Our choice of each $U_{1,k}$ and Lemma 3 imply that there are a positive real number $b_{11} > 0$ and complex numbers $b_{12}, \dots, b_{1,2^n}$ and a $((2^n-1) \times (2^n-1))$-matrix $V$ such that $$U_{1,2^n} \cdots U_{1,2} \cdot U = \begin{pmatrix} b_{11} & b_{12} & \cdots & b_{1,2^n} \\ 0 \\ \vdots && V \\ 0 \end{pmatrix}.$$ However, each $U_{1,k}$ is unitary, and since products of unitary operators are again unitary, the gate $U_{1,2^n} \cdots U_{1,2} \cdot U$ is unitary; in particular, its first column is a unit vector. Since the only nonzero entry in the first column is the positive real number $b_{11}$, it follows that $b_{11} = 1$. Since the first row is also a unit vector, we then have $$1+ b_{12}\bar{b_{12}} + \cdots + b_{1,2^n}\bar{b_{1,2^n}} = 1;$$ since $b_{1k}\bar{b_{1k}} \ge 0$ for each $k$, it follows that $b_{1k}\bar{b_{1k}} = 0$, that is, $b_{1k} = 0$, for each $k$. This, in turn, implies that $V$ is also unitary, so the proposition is proved. $\qed$

Our proof of Proposition 1 and Lemma 3 also shows the following: if $k \ge 2$ is such that $a_{1k} = 0$, then the matrices $U$ and $U_1U$ have the same entries in the $k$-th row. This observation suggests how we can replace the second row and column in $U_1U$ by $\begin{pmatrix} 0 & 1 & 0 & \cdots & 0\end{pmatrix}$ and its transpose:

  1. exchange the first and second rows of $U_1U$, then the first and second columns of the resulting matrix;
  2. apply Proposition 1 to the matrix obtained in 1;
  3. exchange the first and second columns, then the first and second rows, of the matrix obtained in 2.

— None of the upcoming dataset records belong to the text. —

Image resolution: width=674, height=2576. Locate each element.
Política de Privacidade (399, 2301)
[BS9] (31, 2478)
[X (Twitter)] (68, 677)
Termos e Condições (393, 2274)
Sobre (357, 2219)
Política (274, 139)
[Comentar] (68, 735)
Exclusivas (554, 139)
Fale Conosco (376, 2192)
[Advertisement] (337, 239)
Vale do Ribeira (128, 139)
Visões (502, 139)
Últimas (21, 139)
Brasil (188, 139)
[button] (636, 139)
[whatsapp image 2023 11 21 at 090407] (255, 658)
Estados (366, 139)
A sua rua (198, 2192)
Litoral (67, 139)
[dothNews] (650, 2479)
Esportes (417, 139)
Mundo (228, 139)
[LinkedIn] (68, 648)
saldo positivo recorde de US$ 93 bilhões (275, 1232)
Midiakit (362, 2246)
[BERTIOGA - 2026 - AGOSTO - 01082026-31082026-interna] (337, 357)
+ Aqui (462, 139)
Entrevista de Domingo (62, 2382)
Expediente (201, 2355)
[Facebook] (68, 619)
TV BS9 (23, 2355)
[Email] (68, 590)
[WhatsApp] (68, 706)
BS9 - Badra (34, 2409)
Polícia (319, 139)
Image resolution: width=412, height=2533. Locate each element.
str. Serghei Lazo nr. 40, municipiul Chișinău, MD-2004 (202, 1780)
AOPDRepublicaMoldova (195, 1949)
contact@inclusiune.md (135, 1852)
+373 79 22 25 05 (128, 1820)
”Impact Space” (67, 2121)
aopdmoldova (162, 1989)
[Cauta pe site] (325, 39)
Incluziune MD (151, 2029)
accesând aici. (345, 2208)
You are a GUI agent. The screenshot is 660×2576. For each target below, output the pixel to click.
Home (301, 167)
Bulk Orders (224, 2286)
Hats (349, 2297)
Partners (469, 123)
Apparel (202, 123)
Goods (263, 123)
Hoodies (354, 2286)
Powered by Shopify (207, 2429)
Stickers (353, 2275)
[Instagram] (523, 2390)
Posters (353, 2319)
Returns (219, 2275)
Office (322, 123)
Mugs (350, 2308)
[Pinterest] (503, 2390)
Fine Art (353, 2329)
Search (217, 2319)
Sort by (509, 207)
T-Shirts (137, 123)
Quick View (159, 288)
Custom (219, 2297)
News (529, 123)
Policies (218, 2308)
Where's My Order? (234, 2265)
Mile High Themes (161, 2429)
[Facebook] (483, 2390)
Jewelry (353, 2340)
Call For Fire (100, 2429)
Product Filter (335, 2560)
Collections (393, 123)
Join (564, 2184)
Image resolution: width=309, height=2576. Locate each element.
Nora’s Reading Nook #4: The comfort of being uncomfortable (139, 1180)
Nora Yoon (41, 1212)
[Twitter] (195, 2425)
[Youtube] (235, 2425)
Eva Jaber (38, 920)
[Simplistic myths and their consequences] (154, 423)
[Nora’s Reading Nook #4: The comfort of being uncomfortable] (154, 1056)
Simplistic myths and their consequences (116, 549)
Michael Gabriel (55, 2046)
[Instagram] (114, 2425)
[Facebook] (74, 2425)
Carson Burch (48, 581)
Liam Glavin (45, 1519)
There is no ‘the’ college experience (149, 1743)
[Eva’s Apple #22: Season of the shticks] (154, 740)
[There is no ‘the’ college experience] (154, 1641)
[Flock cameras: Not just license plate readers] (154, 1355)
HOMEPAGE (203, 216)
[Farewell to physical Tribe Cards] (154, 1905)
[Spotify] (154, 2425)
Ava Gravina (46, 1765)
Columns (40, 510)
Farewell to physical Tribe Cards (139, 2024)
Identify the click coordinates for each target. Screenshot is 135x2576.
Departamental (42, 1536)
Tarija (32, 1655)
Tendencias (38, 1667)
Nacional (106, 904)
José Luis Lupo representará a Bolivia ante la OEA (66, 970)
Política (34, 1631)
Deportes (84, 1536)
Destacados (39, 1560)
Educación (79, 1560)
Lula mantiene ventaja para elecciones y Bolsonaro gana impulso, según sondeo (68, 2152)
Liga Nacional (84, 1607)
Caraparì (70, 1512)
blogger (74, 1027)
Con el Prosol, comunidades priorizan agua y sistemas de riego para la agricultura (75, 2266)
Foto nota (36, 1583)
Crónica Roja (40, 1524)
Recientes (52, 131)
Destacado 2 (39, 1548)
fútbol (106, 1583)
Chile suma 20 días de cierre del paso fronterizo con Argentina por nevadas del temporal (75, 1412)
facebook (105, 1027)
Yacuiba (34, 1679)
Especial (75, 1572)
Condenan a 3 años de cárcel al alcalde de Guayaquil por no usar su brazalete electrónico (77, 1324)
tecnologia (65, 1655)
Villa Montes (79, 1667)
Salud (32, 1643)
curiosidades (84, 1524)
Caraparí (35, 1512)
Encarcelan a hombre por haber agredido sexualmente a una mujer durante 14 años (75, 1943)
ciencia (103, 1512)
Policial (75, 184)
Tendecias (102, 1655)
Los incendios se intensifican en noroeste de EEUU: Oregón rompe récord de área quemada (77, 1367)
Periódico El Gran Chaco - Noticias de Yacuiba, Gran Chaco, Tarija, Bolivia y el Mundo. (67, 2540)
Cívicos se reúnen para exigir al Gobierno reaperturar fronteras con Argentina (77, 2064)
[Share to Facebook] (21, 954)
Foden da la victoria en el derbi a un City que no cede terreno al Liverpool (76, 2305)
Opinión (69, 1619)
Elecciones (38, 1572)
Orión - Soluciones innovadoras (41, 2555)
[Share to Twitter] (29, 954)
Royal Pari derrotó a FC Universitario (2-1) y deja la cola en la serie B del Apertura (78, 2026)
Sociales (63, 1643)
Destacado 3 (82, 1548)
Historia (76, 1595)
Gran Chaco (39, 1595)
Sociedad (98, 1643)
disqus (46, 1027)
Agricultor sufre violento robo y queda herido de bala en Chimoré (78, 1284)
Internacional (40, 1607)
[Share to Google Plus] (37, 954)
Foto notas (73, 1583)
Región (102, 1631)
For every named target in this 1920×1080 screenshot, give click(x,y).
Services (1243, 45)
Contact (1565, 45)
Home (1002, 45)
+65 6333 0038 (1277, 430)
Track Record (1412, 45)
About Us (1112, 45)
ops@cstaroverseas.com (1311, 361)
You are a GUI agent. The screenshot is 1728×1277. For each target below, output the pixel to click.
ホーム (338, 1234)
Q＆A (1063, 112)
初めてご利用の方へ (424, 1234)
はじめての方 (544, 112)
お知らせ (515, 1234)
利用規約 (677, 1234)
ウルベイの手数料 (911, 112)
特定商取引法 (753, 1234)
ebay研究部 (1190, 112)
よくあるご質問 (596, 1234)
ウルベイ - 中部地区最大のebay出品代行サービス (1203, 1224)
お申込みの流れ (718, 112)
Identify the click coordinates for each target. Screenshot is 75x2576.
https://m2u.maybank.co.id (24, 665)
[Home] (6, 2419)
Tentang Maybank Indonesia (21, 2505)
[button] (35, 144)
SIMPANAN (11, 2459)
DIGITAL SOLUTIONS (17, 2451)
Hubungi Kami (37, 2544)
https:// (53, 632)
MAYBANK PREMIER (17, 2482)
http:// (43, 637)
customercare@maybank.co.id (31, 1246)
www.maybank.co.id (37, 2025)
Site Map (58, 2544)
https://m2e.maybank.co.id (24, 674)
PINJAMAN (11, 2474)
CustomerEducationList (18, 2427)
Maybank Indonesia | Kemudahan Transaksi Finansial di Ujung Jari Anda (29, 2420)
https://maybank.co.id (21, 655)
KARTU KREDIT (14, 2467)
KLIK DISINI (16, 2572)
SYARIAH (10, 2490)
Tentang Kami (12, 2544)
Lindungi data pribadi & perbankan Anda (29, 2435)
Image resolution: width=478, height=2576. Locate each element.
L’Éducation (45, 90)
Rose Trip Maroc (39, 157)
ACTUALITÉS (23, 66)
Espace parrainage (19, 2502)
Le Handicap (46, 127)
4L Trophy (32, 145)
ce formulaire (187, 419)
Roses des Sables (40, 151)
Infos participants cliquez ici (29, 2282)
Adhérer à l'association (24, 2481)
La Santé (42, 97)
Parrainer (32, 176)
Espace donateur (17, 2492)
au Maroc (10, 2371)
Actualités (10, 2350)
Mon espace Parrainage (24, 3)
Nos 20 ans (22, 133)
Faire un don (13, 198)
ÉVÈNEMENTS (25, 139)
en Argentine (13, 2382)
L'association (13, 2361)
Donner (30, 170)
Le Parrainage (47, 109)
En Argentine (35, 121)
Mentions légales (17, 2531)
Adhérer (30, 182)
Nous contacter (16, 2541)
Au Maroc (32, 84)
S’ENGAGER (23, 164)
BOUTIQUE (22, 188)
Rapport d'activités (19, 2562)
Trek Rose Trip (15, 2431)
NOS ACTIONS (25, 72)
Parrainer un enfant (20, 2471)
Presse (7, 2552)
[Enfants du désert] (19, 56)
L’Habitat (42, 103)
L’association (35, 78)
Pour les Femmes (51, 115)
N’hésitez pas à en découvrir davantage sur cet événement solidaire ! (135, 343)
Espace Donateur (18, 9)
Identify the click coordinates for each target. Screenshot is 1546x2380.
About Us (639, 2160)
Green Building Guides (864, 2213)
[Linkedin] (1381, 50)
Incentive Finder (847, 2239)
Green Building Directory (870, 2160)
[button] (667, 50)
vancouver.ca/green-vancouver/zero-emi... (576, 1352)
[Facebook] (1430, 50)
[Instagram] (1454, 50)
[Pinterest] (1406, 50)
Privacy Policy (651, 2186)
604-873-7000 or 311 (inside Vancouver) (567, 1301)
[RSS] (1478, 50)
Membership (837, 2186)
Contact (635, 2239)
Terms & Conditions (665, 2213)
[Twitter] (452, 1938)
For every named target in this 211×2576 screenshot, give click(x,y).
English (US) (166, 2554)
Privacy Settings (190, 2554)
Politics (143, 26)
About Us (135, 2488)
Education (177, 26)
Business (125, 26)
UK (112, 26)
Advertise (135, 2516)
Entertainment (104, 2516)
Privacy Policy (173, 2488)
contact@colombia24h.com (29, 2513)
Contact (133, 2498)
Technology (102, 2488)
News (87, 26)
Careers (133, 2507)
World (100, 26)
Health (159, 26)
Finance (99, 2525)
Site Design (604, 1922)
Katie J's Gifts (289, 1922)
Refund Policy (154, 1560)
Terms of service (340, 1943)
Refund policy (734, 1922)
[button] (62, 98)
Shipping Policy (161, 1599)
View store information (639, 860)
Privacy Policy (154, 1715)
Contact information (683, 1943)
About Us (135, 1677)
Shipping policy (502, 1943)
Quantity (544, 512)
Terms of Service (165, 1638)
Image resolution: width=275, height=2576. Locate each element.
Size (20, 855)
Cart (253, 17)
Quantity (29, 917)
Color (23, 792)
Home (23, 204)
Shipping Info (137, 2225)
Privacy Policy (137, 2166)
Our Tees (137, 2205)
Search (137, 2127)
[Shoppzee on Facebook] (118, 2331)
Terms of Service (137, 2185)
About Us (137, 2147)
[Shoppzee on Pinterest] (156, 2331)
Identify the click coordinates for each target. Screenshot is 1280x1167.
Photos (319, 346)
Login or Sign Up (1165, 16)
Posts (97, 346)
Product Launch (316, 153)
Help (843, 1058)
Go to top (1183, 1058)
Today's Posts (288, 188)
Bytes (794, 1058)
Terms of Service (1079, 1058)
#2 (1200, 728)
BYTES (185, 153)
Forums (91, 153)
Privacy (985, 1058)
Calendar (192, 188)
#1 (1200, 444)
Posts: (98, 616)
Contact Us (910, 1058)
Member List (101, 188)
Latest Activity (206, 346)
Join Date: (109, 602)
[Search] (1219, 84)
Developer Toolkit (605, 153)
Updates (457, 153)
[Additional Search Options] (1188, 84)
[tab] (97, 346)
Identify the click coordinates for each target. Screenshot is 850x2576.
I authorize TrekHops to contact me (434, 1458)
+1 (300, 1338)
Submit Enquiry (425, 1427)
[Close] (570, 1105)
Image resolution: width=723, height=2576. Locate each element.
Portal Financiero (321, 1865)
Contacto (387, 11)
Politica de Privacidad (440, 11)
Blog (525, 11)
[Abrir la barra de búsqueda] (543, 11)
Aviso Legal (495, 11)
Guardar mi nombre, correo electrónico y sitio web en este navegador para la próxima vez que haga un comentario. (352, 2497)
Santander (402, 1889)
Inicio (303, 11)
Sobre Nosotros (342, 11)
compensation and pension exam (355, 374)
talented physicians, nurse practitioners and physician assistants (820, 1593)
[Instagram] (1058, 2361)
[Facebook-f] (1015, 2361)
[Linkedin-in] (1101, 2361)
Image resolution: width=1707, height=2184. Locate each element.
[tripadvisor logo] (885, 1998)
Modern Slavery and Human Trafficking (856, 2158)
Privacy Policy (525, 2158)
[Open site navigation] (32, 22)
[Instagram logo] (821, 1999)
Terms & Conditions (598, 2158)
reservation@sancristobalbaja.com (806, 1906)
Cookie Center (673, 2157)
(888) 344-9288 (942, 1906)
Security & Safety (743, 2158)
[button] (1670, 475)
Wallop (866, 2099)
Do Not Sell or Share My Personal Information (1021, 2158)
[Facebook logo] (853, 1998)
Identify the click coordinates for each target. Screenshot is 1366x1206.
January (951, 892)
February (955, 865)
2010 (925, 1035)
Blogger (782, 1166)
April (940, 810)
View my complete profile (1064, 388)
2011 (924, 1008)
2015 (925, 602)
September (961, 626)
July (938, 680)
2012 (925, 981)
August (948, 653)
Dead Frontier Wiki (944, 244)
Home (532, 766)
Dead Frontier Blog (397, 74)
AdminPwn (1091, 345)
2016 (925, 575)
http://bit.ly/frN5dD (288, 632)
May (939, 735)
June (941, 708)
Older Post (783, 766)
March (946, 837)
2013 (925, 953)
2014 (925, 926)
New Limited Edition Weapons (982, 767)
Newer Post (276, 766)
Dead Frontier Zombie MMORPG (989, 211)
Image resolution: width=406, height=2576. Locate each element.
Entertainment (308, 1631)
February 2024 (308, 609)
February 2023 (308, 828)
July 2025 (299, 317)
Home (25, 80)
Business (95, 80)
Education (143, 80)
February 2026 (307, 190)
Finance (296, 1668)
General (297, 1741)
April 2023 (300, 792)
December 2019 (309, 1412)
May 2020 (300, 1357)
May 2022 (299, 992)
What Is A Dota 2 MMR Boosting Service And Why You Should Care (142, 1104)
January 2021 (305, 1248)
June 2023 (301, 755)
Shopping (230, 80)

In other words, there is a simple gate $U_2’$ such that the matrix $T^{|1\rangle}_{|0\rangle}U_2’T^{|1\rangle}_{|0\rangle} U_1 U T^{|1\rangle}_{|0\rangle}T^{|1\rangle}_{|0\rangle}$ has block form $\begin{pmatrix} I_2 & 0 \\ 0 & V \end{pmatrix}$, for some unitary $((2^{n+1}-2) \times (2^{n+1}-2))$-matrix $V$. Since $T^{|1\rangle}_{|0\rangle}$ is its own inverse, it follows that there are a simple gate $U_2$ (namely, the gate $T^{|1\rangle}_{|0\rangle}U_2’T^{|1\rangle}_{|0\rangle}$ above) and a unitary $((2^{n+1}-2) \times (2^{n+1}-2))$-matrix $V$ such that $$U_2U_1U = \begin{pmatrix} I_2 & 0 \\ 0 & V \end{pmatrix}$$ in block form.

Iterating this last procedure for each $k \in \{2, \dots, 2^{n+1}\}$, using the respective Toffoli gate $T^{|k-1\rangle}_{|0\rangle}$, we obtain the following:

Proposition 2

There are simple $(n+1)$-gates $U_1, \dots, U_{2^{n+1}-1}$ such that $\ U_{2^{n+1}-1} \cdots U_1 \cdot U = I_{2^{n+1}}$. $\qed$

Exercise: Show that a product of simple gates is a simple gate, and that the multiplicative inverse of a simple gate is a simple gate. [Hint question: what is the multiplicative inverse of a c$_n$-$A$ gate?]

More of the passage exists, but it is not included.